───── Data
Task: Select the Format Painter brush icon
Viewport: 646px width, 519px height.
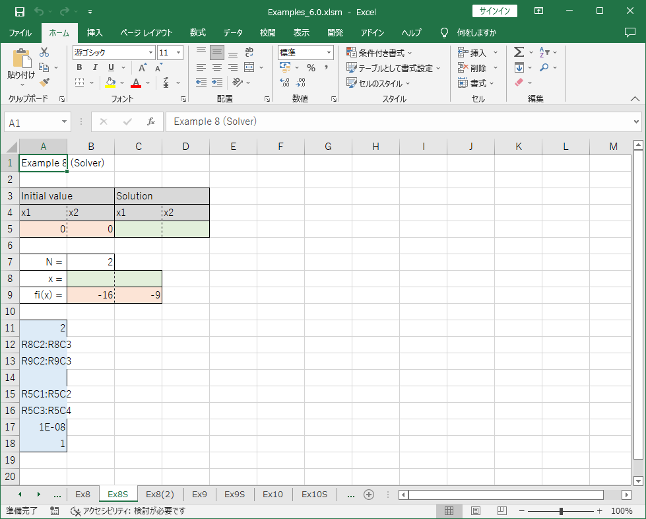Action: pyautogui.click(x=44, y=83)
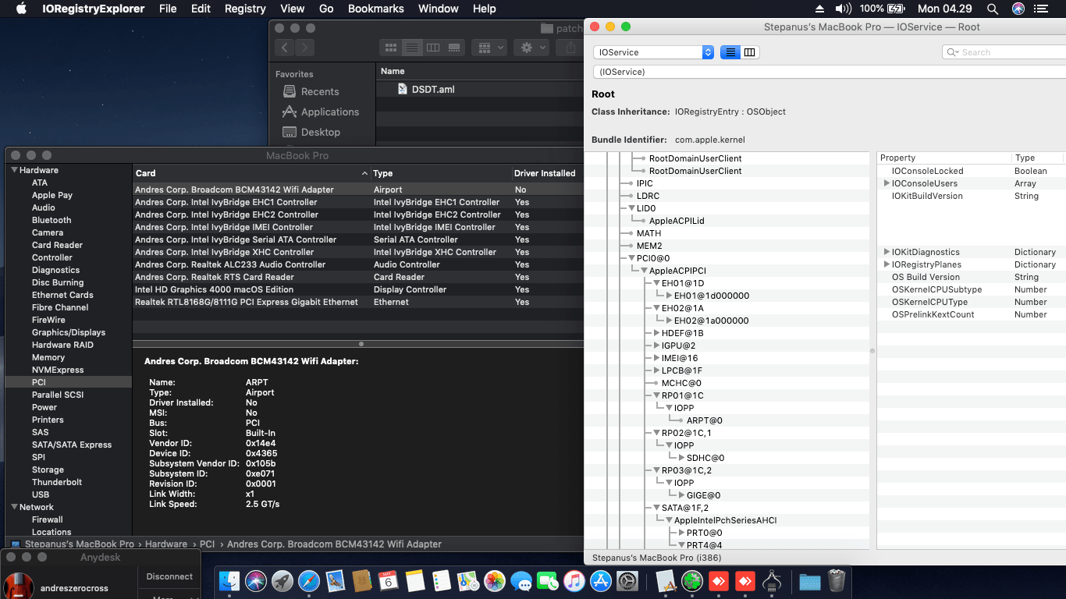Select hierarchical list view in IORegistryExplorer
This screenshot has width=1066, height=599.
[730, 52]
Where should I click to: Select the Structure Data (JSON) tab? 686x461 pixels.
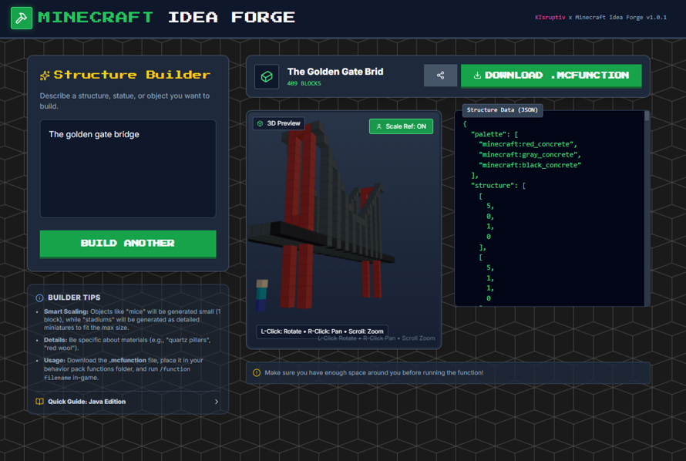(x=503, y=109)
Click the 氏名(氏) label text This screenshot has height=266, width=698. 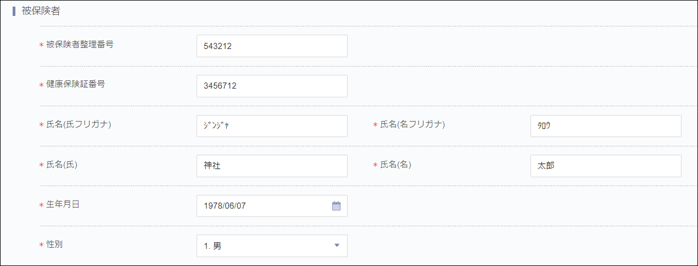(62, 164)
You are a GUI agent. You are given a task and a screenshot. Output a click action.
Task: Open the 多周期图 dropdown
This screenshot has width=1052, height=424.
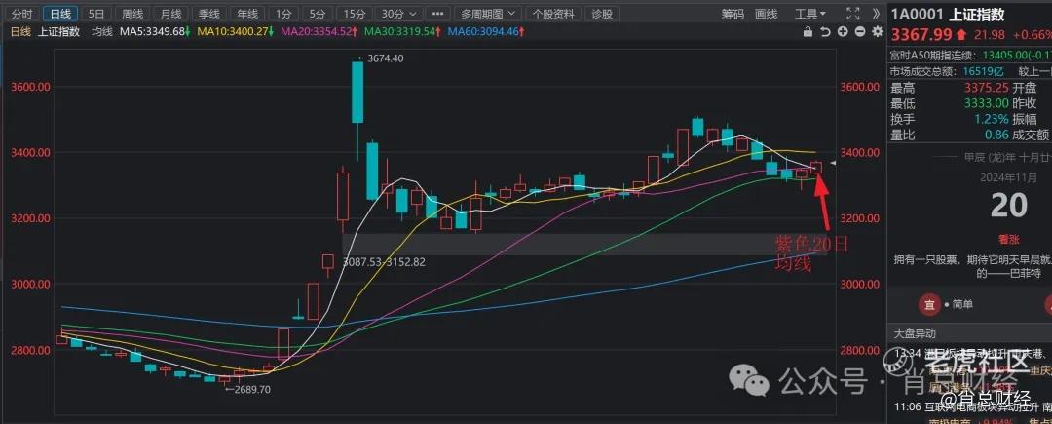487,14
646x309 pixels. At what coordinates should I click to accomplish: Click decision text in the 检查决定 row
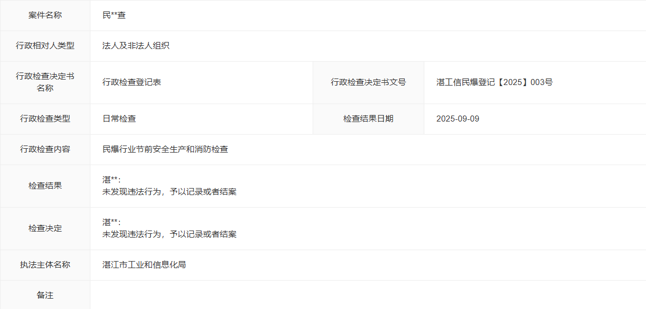[169, 234]
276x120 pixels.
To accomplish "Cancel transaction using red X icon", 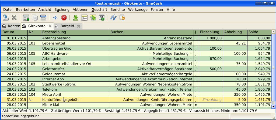I will pyautogui.click(x=64, y=18).
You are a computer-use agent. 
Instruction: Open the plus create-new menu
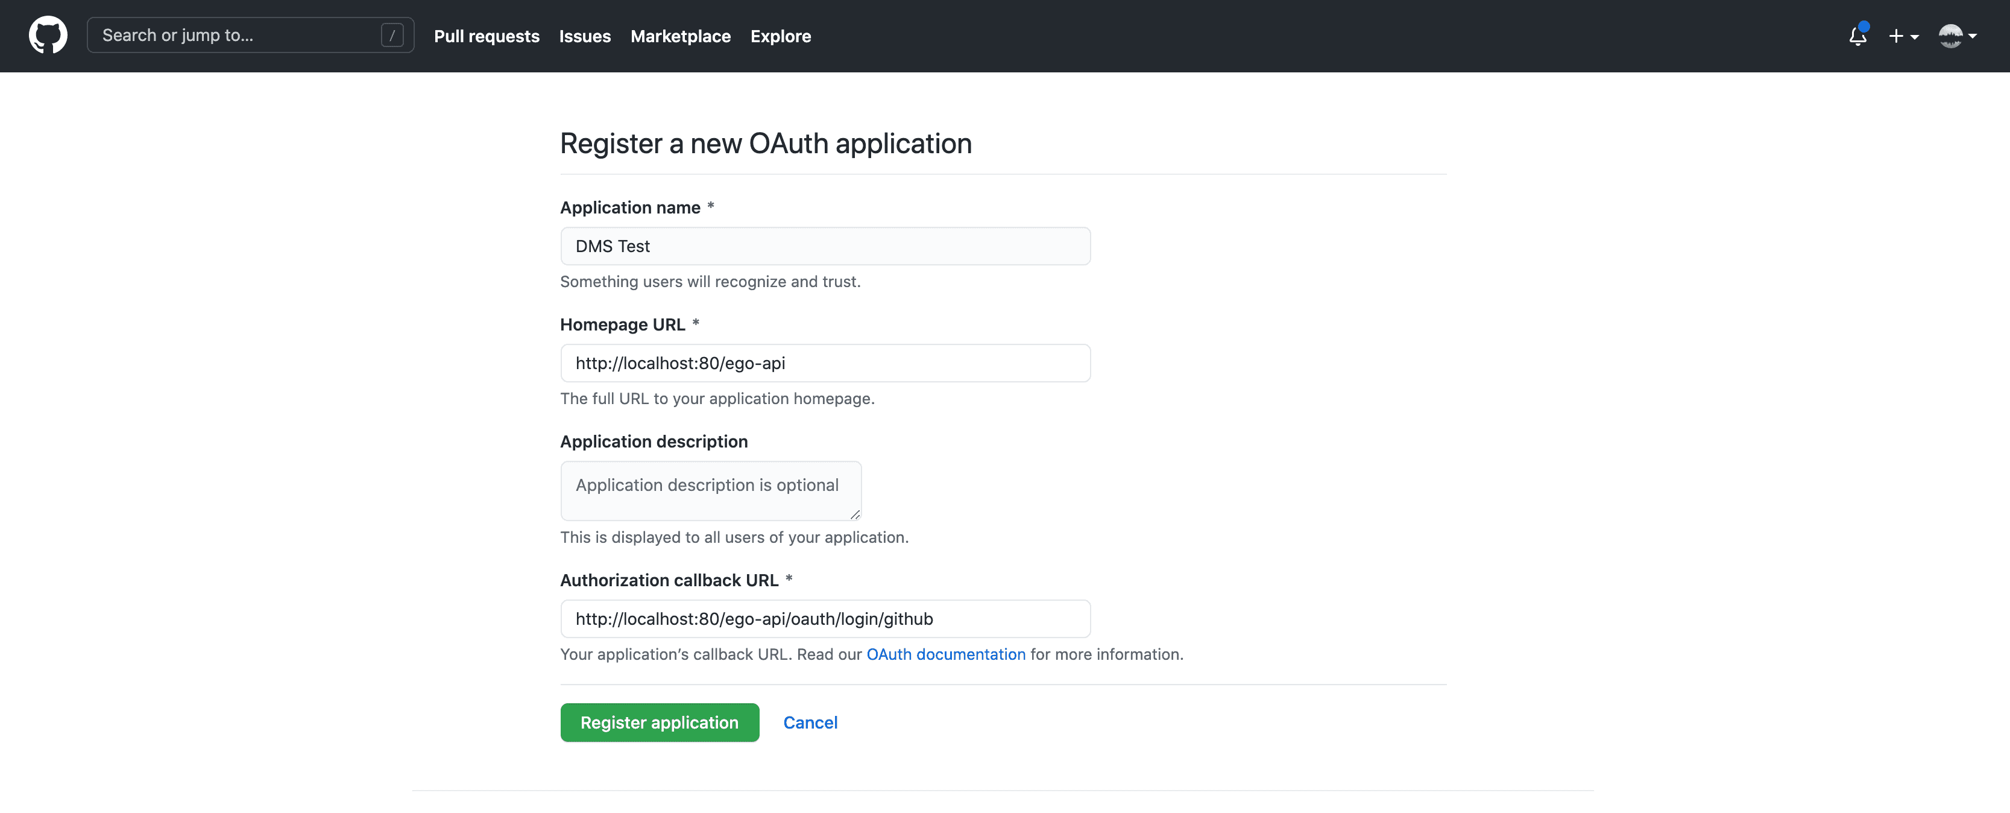click(x=1904, y=36)
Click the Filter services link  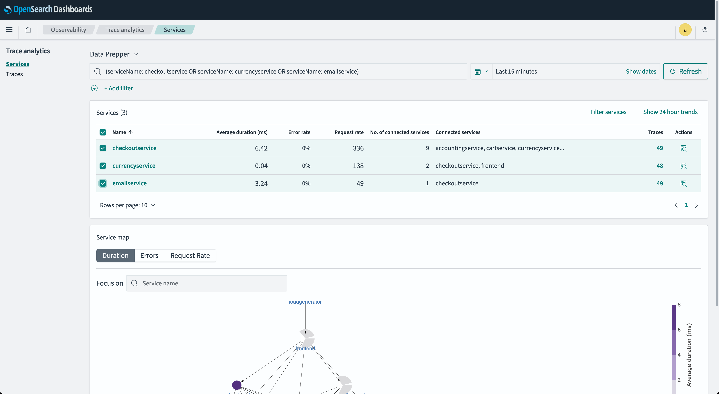[609, 112]
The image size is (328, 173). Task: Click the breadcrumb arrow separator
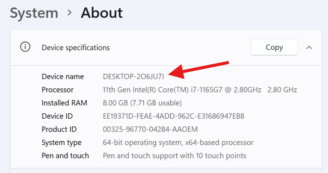point(70,13)
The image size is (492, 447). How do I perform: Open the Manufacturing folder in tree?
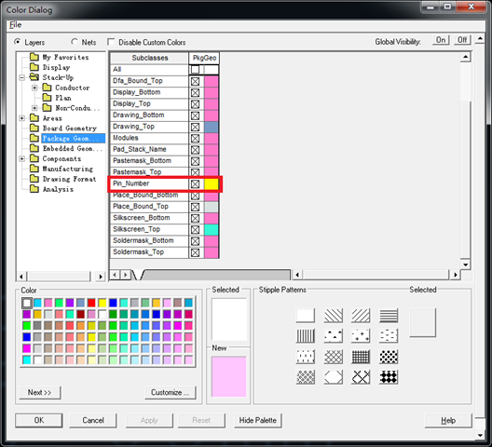[68, 169]
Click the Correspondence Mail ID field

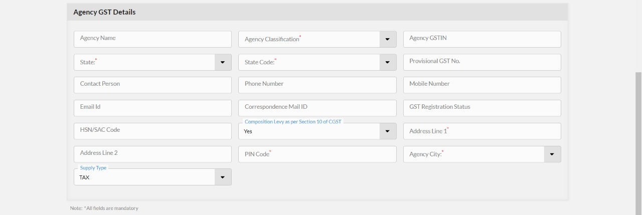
──────────
*Task to carry out*: Convert the lines of the entries from the one containing "The image size is (328, 173)." through the end of the entries, both included, into a Markdown table with the columns "Row" and "Line". Skip blank lines and leave out the pictures.

*Completed task*:
| Row | Line |
|---|---|
| 1 | The image size is (328, 173). Task: Click the breadcrumb arrow separator |
| 2 | point(70,13) |
| 3 | The image size is (492, 447). How do I perform: Open the Manufacturing folder in tree? |
| 4 | [68, 169] |
| 5 | Click the Correspondence Mail ID field |